An oncology nurse educator is speaking to a women's group about breast cancer. Questions and comments from the audience reveal a misunderstanding of some aspects of the disease. Various members of the audience have made all of the following statements. Which one is accurate?
- A. Mammography is the most reliable method for detecting breast cancer.
- B. Breast cancer is the leading killer of women of childbearing age.
- C. Breast cancer requires a mastectomy.
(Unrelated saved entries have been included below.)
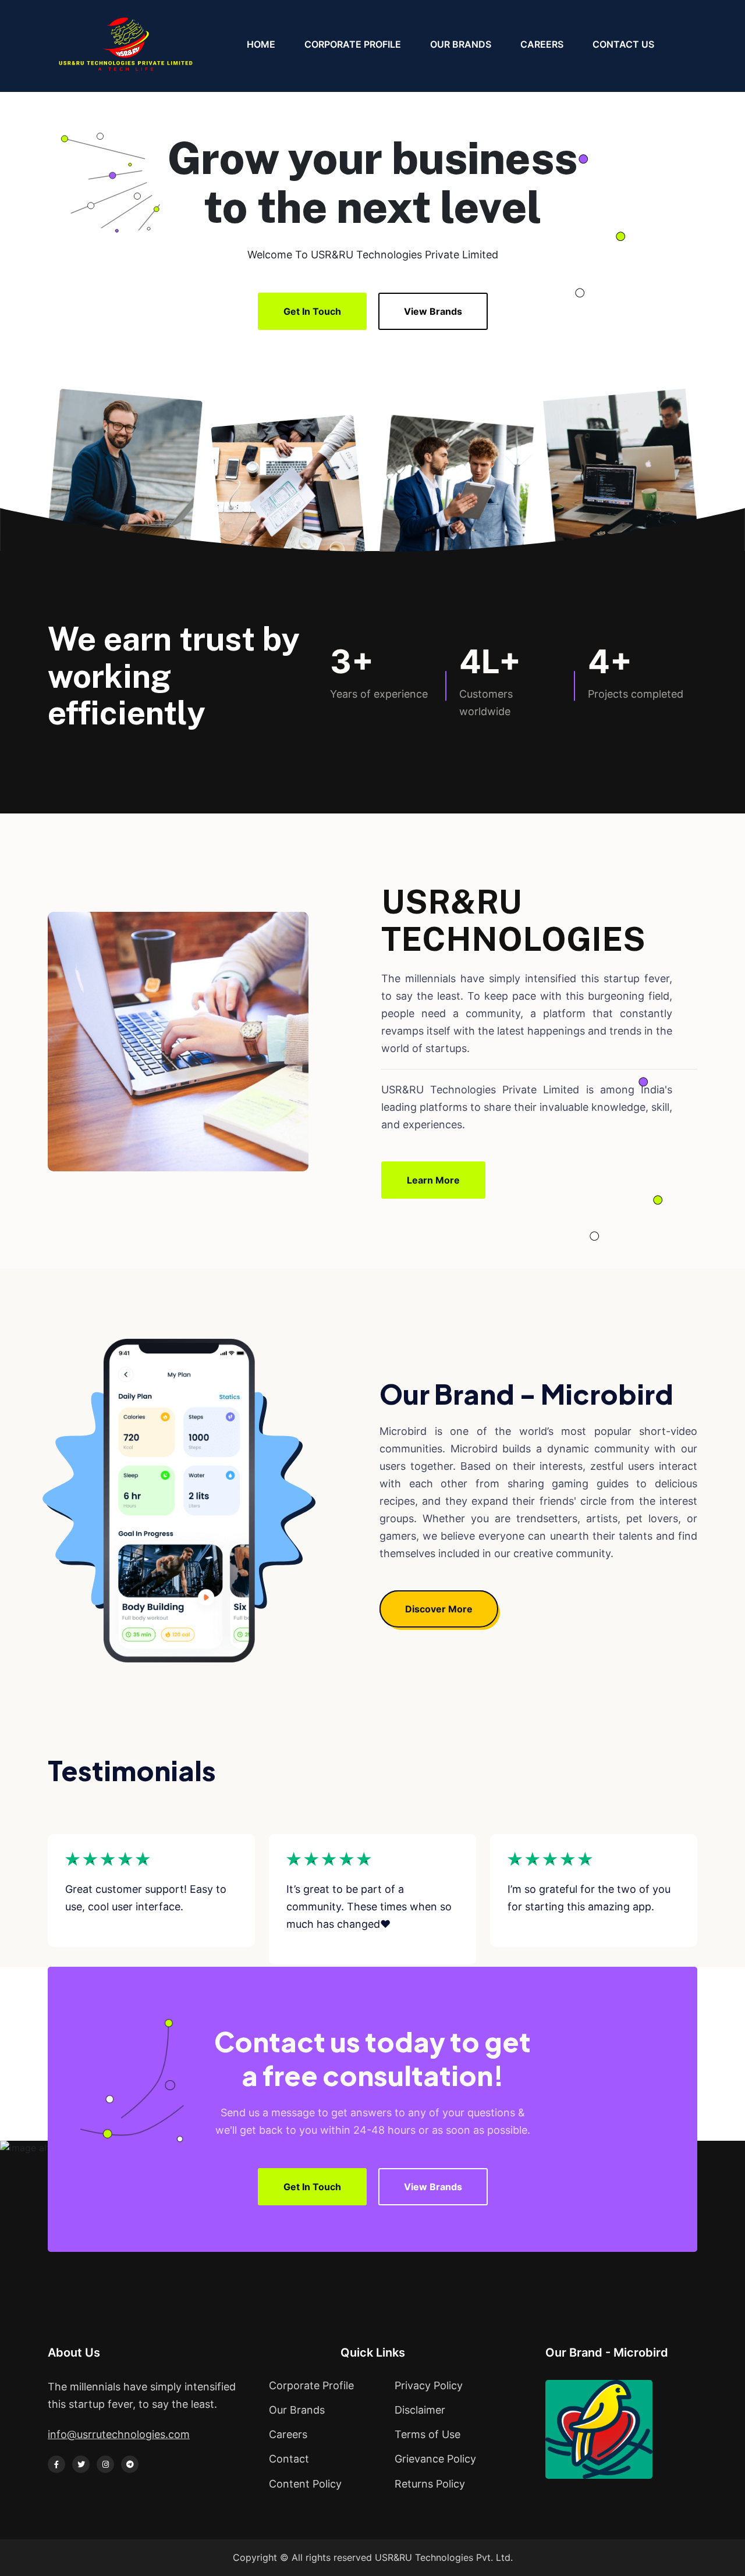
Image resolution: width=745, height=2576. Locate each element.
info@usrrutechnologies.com (119, 2434)
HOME (261, 44)
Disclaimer (420, 2410)
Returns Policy (430, 2484)
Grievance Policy (435, 2459)
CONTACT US (623, 44)
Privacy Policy (429, 2385)
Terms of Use (427, 2434)
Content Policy (305, 2484)
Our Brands (297, 2410)
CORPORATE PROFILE (352, 44)
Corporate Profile (311, 2385)
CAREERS (541, 44)
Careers (288, 2434)
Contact (289, 2459)
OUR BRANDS (460, 44)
- D. Men can develop breast cancer.
Correct Answer: D
Rationale: While all the statements made by the audience members may have been common misconceptions, the only one that is accurate is that men can develop breast cancer. Although it is less common in men than in women, breast cancer can still affect males. It is important for everyone to be aware of the risks and symptoms of breast cancer, regardless of gender.
Nurse Hannah is administering a steroid to a child diagnosed with idiopathic thrombocytopenic purpura (ITP); which of the following should the nurse monitor?
- A. Infection
- B. Anemia
- C. Bleeding
- D. Bruising
Correct Answer: C
Rationale: Idiopathic thrombocytopenic purpura (ITP) is a condition characterized by a low platelet count, which can lead to an increased risk of bleeding. Steroids are often prescribed to help increase platelet production in patients with ITP. Therefore, the nurse should monitor the child for signs of bleeding, such as petechiae, ecchymosis, gum bleeding, and other unusual bleeding manifestations. Monitoring for bleeding is crucial to assess the effectiveness of the steroid treatment and to prevent complications associated with ITP.
A 4-year-old weighing 15 kg produces 150 mL of urine in 10 hours. What should the nurse do?
- A. Notify the physician; urine output is too low.
- B. Encourage increased oral intake.
- C. Record the urine output in the chart.
- D. Administer IV fluids to rehydrate.
Correct Answer: C
Rationale: Expected urine output is 0.5-1 mL/kg/hr. For a 15-kg child over 10 hours, 75-150 mL is within normal limits.